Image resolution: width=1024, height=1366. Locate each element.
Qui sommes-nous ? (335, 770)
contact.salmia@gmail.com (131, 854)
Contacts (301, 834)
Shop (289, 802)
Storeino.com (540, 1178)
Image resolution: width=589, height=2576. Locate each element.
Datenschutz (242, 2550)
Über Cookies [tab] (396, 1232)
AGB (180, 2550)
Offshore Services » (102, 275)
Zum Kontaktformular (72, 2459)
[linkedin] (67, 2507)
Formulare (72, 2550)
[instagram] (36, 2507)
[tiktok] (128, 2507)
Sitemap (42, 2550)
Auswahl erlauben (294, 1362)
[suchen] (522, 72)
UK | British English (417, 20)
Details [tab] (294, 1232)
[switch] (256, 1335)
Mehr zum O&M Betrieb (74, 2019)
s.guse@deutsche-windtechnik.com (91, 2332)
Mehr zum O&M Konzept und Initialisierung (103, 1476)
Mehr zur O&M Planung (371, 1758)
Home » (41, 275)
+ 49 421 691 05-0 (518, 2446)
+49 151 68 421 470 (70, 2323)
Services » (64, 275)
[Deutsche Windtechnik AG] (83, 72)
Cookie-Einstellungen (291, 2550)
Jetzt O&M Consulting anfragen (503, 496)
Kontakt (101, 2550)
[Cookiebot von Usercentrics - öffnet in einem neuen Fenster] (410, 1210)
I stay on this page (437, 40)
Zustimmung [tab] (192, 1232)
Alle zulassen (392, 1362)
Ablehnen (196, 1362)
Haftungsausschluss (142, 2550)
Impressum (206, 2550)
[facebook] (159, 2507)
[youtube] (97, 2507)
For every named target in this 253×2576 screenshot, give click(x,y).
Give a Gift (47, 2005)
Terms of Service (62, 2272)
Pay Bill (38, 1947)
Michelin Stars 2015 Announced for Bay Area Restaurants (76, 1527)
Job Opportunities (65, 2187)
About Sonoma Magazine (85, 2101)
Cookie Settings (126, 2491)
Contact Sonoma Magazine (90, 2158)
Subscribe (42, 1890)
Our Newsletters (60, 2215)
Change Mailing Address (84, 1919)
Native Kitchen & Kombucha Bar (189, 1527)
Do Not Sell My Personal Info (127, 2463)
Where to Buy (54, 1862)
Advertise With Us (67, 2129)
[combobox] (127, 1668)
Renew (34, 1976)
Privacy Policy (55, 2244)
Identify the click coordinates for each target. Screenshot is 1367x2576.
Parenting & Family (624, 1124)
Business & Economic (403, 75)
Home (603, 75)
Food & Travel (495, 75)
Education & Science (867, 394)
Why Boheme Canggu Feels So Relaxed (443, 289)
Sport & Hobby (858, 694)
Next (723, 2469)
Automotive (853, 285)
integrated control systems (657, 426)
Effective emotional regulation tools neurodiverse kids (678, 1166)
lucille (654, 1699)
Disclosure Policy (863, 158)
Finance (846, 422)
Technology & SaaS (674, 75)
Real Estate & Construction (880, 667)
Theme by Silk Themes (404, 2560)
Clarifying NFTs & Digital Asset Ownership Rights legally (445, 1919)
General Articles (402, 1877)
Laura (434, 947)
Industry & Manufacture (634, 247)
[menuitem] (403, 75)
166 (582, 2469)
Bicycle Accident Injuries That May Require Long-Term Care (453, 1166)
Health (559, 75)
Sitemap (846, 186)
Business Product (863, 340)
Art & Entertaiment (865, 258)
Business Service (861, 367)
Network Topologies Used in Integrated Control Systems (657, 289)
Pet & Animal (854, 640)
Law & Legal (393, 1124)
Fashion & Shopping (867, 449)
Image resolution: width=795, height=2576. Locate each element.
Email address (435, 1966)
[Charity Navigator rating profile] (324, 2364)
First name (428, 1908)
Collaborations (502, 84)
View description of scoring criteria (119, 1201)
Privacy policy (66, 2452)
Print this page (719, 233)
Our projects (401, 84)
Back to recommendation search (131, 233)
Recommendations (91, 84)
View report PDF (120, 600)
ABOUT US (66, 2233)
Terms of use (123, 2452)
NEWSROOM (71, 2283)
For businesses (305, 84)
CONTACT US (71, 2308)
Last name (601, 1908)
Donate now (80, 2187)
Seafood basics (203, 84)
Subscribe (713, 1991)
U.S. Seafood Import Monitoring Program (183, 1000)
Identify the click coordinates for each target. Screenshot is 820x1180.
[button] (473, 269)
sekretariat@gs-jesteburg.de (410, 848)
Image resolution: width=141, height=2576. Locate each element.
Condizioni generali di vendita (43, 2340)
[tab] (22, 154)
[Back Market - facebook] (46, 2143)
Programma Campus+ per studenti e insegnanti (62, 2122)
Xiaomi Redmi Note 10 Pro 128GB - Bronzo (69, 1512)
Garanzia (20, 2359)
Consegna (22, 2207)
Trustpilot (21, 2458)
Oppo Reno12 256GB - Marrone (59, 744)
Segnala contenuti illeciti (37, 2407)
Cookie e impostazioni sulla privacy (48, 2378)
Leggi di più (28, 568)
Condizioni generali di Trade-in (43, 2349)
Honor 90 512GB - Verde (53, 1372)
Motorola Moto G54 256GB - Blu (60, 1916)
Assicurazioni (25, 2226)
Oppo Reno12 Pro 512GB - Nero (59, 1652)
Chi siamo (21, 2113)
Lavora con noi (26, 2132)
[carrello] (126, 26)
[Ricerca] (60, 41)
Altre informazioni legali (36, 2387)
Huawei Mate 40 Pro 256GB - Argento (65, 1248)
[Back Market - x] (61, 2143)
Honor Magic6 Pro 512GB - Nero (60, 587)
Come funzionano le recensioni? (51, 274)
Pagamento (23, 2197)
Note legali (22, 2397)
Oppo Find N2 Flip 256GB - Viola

→ **TASK DESCRIPTION**
All of the records need to be transcribed exactly.

→ **FINAL ANSWER**
Image resolution: width=1024, height=1366. Locate each element.
Qui sommes-nous ? (335, 770)
contact.salmia@gmail.com (131, 854)
Contacts (301, 834)
Shop (289, 802)
Storeino.com (540, 1178)
Image resolution: width=589, height=2576. Locate each element.
Datenschutz (242, 2550)
Über Cookies [tab] (396, 1232)
AGB (180, 2550)
Offshore Services » (102, 275)
Zum Kontaktformular (72, 2459)
[linkedin] (67, 2507)
Formulare (72, 2550)
[instagram] (36, 2507)
[tiktok] (128, 2507)
Sitemap (42, 2550)
Auswahl erlauben (294, 1362)
[suchen] (522, 72)
UK | British English (417, 20)
Details [tab] (294, 1232)
[switch] (256, 1335)
Mehr zum O&M Betrieb (74, 2019)
s.guse@deutsche-windtechnik.com (91, 2332)
Mehr zum O&M Konzept und Initialisierung (103, 1476)
Mehr zur O&M Planung (371, 1758)
Home » (41, 275)
+ 49 421 691 05-0 (518, 2446)
+49 151 68 421 470 (70, 2323)
Services » (64, 275)
[Deutsche Windtechnik AG] (83, 72)
Cookie-Einstellungen (291, 2550)
Jetzt O&M Consulting anfragen (503, 496)
Kontakt (101, 2550)
[Cookiebot von Usercentrics - öffnet in einem neuen Fenster] (410, 1210)
I stay on this page (437, 40)
Zustimmung [tab] (192, 1232)
Alle zulassen (392, 1362)
Ablehnen (196, 1362)
Haftungsausschluss (142, 2550)
Impressum (206, 2550)
[facebook] (159, 2507)
[youtube] (97, 2507)
For every named target in this 253×2576 screenshot, give click(x,y).
Give a Gift (47, 2005)
Terms of Service (62, 2272)
Pay Bill (38, 1947)
Michelin Stars 2015 Announced for Bay Area Restaurants (76, 1527)
Job Opportunities (65, 2187)
About Sonoma Magazine (85, 2101)
Cookie Settings (126, 2491)
Contact Sonoma Magazine (90, 2158)
Subscribe (42, 1890)
Our Newsletters (60, 2215)
Change Mailing Address (84, 1919)
Native Kitchen & Kombucha Bar (189, 1527)
Do Not Sell My Personal Info (127, 2463)
Where to Buy (54, 1862)
Advertise With Us (67, 2129)
[combobox] (127, 1668)
Renew (34, 1976)
Privacy Policy (55, 2244)
Identify the click coordinates for each target. Screenshot is 1367x2576.
Parenting & Family (624, 1124)
Business & Economic (403, 75)
Home (603, 75)
Food & Travel (495, 75)
Education & Science (867, 394)
Why Boheme Canggu Feels So Relaxed (443, 289)
Sport & Hobby (858, 694)
Next (723, 2469)
Automotive (853, 285)
integrated control systems (657, 426)
Effective emotional regulation tools neurodiverse kids (678, 1166)
lucille (654, 1699)
Disclosure Policy (863, 158)
Finance (846, 422)
Technology & SaaS (674, 75)
Real Estate & Construction (880, 667)
Theme by Silk Themes (404, 2560)
Clarifying NFTs & Digital Asset Ownership Rights legally (445, 1919)
General Articles (402, 1877)
Laura (434, 947)
Industry & Manufacture (634, 247)
[menuitem] (403, 75)
166 (582, 2469)
Bicycle Accident Injuries That May Require Long-Term Care (453, 1166)
Health (559, 75)
Sitemap (846, 186)
Business Product (863, 340)
Art & Entertaiment (865, 258)
Business Service (861, 367)
Network Topologies Used in Integrated Control Systems (657, 289)
Pet & Animal (854, 640)
Law & Legal (393, 1124)
Fashion & Shopping (867, 449)
Image resolution: width=795, height=2576. Locate each element.
Email address (435, 1966)
[Charity Navigator rating profile] (324, 2364)
First name (428, 1908)
Collaborations (502, 84)
View description of scoring criteria (119, 1201)
Privacy policy (66, 2452)
Print this page (719, 233)
Our projects (401, 84)
Back to recommendation search (131, 233)
Recommendations (91, 84)
View report PDF (120, 600)
ABOUT US (66, 2233)
Terms of use (123, 2452)
NEWSROOM (71, 2283)
For businesses (305, 84)
CONTACT US (71, 2308)
Last name (601, 1908)
Donate now (80, 2187)
Seafood basics (203, 84)
Subscribe (713, 1991)
U.S. Seafood Import Monitoring Program (183, 1000)
Identify the click coordinates for each target. Screenshot is 820x1180.
[button] (473, 269)
sekretariat@gs-jesteburg.de (410, 848)
Image resolution: width=141, height=2576. Locate each element.
Condizioni generali di vendita (43, 2340)
[tab] (22, 154)
[Back Market - facebook] (46, 2143)
Programma Campus+ per studenti e insegnanti (62, 2122)
Xiaomi Redmi Note 10 Pro 128GB - Bronzo (69, 1512)
Garanzia (20, 2359)
Consegna (22, 2207)
Trustpilot (21, 2458)
Oppo Reno12 256GB - Marrone (59, 744)
Segnala contenuti illeciti (37, 2407)
Cookie e impostazioni sulla privacy (48, 2378)
Leggi di più (28, 568)
Condizioni generali di Trade-in (43, 2349)
Honor 90 512GB - Verde (53, 1372)
Motorola Moto G54 256GB - Blu (60, 1916)
Assicurazioni (25, 2226)
Oppo Reno12 Pro 512GB - Nero (59, 1652)
Chi siamo (21, 2113)
Lavora con noi (26, 2132)
[carrello] (126, 26)
[Ricerca] (60, 41)
Altre informazioni legali (36, 2387)
Huawei Mate 40 Pro 256GB - Argento (65, 1248)
[Back Market - x] (61, 2143)
Honor Magic6 Pro 512GB - Nero (60, 587)
Come funzionano le recensioni? (51, 274)
Pagamento (23, 2197)
Note legali (22, 2397)
Oppo Find N2 Flip 256GB - Viola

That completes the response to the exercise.